By BEN SISARIO
Published: October 20, 2013
As sales of CDs plunged over the last decade, the music industry clung to one comfort: downloads continued to sell briskly as people filled their computers and iPods with songs by the billions.
Now even that certainty seems to have disappeared, as downloads head toward their first yearly decline.
So far this year, 1.01 billion track downloads have been sold in the United States, down 4 percent from the same time last year, according to the tracking service Nielsen SoundScan.
Album downloads are up 2 percent, to 91.9 million; combining these results using the industry’s standard yardstick of 10 tracks to an album, total digital sales are down almost 1 percent.
After enjoying double-digit growth in the years after Apple opened its iTunes store in 2003, song downloads began to cool several years ago. But the rate of decline this year — weekly sales began to lag in February, and the drop has accelerated rapidly in recent months — has caught the business by surprise.
Music executives and analysts disagree about exactly what is causing this slowdown, but many cite streaming music services like Pandora, Spotify and YouTube as one possible cause.
After a decade, consumers may be losing interest in buying downloads and instead turning to the streaming services, which make millions of songs available at the tap of a smartphone app, free or for a few dollars a month.
Even as downloads decline, however, some experts say that rapidly growing income from streaming may finally help turn the overall industry toward positive results. Last year, streaming and subscription services generated $1.03 billion in revenue, up 59 percent from the year before, according to the Recording Industry Association of America, and many of these providers are reporting robust growth this year.
Whether streaming has had any demonstrable effect on sales remains intensely debated, though. Do Spotify and YouTube, which let users choose the songs they play, cannibalize sales, or lead listeners to songs they may buy later? And do Pandora and other radiolike providers — Apple introduced a similar feature, iTunes Radio, last month — compete with sales at all, or just with radio?

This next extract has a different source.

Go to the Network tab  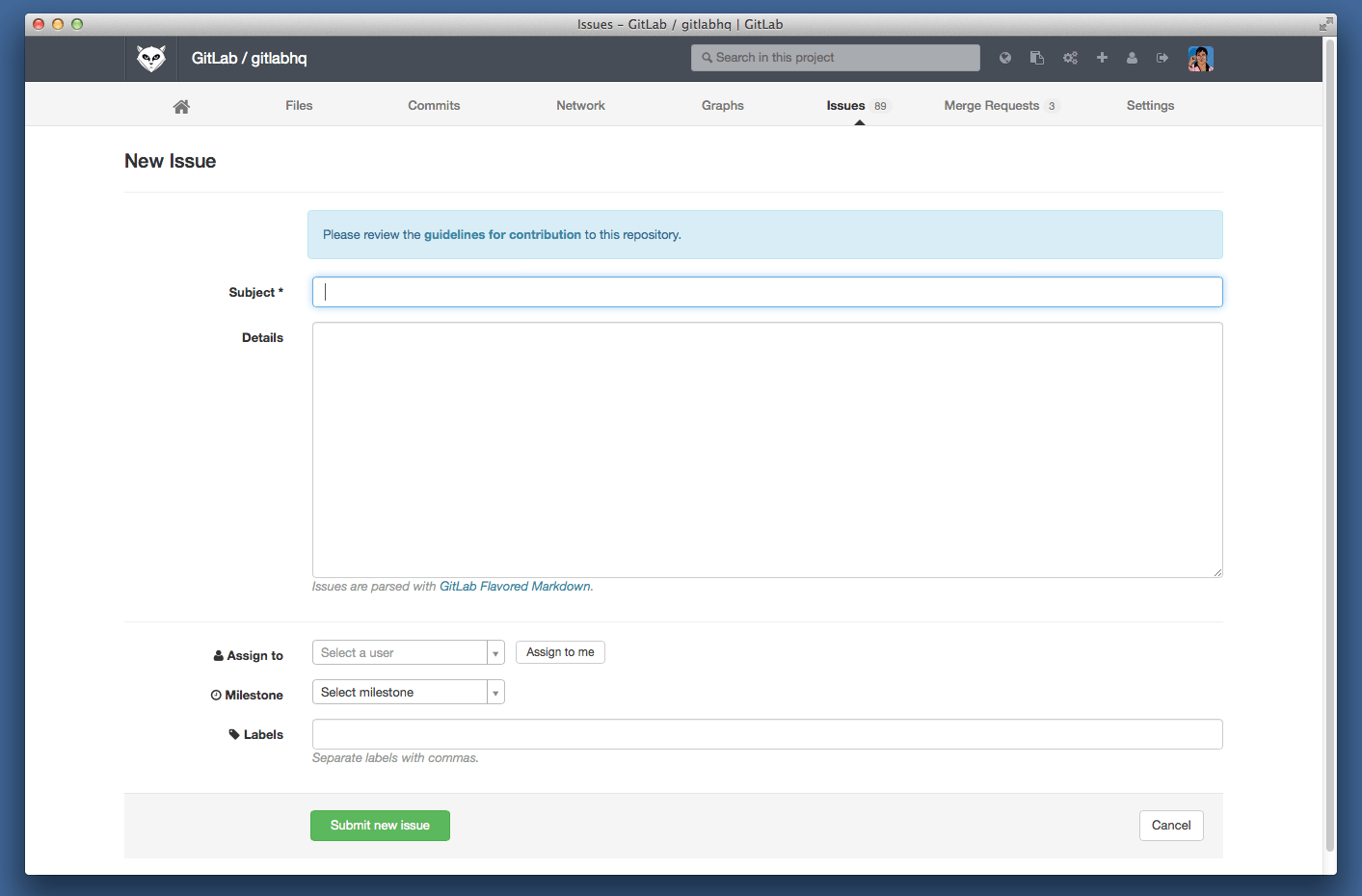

“We just don’t know that consumers are abandoning one to go to the other,” said David Bakula, a senior analyst at Nielsen.
Some experts also point to the rise of Android devices as a possible factor in the drop in downloads. While phones using Google’s operating system now represent a majority of sales, Google’s Play store remains eclipsed by iTunes, by far the dominant music retailer.
Some research also suggests that Android users may spend less money on music than Apple customers. The NPD Group, a market research firm, reported this year that 54 percent of iPhone users — whose operating system is iOS — said in a survey that they were likely to buy music, compared with 30 percent for Android customers.
“As Android expands its market, and if Android users are less likely than iOS users to pay for music, we should expect to see evidence of changes in digital sales,” said Glenn Peoples, the senior editorial analyst at Billboard.
No publicly available sales data directly supports this premise, however, and others dispute it. Mr. Bakula, the Nielsen analyst, said that “whether or not Android users download less than iOS users, there’s no reason to think that that is having any impact on year-over-year sales.”
A Google spokeswoman declined to comment.
Whatever the reason for the decline in downloads, many analysts and executives say they are bullish on the industry’s prospects, largely because of the rise of streaming.
“A variety of access models are collectively generating a healthy amount of revenue for labels and artists,” said Jonathan Lamy, a spokesman for the recording industry association. “We’ve still got a ways to go, but when you add up revenues from all of these models, in the aggregate, they represent real revenues now and prospects for a bright future.”